During these years Mother maintained the home on Main Street (Geneva Apts.) where June and Gordon lived. Father was there when home from selling trips. June met Marion Turley in the 17th Ward to which they belonged and they were married on the 13th of May 1942.
Gordon spent the school year of 1939 and 1940 with Ellsworth’s family in Parker, Idaho. He joined the Idaho National Guard after high school graduation and later served in the Medical Corps. He met Betty Bowman while home on furlough and married her on the 18th of July 1944.
After June and Marion were settled in their home on South 11th East Mother and Father moved in with them. Grandmother Shepherd also came to live with them as she needed nursing care which Mother and June provided. Grandmother Shepherd went to Ukiah, California to be with daughter Alice; she died there on March 27, 1947.

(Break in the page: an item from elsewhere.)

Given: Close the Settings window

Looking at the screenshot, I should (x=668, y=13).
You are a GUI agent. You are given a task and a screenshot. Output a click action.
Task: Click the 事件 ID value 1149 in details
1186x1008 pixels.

After a severe heart attack suffered while working for Union Tailors in Salt Lake, Father died on the 6th of February 1949. Mother stayed with June until June and Marion moved to California then moved into a small home on Blair Street that Hazel had built on a piece of property across from her Blair Street home.
This became a place to visit often by all of us who lived in Salt Lake. Mother had a nice Hawaiian vacation with Gillette and Louisa Call. They also went on a Canadian tour. She also met often with her sisters Louisa, Flo, Lillie, Annie and Alice who came to Salt Lake for a week’s visit. They would rent an apartment at the Belvedere Apt. and visit and receive visitors such as Brothers Tracey and Ed, Gillette and Chester Call, and other relatives. It was an especially choice time as they met annually for several years.
During the fifties and early sixties Mother’s home became a center for children and a growing number of grandchildren who came to visit “Granny”.
During the spring of 1964 Mother had some light strokes and then, on the 4th of July, a more severe stroke which sent her to the LDS Hospital. She died there on July 7, 1964. After a very nice funeral service in the Central Park Ward she was buried in the Salt Lake Cemetery alongside her husband Marion.
Note: Early life notes were from Mother herself, Grandmother Shepherd and genealogical sheets. Her later life was remembered by Hazel, Helen and myself as well as the younger children, Iris, June and Gordon.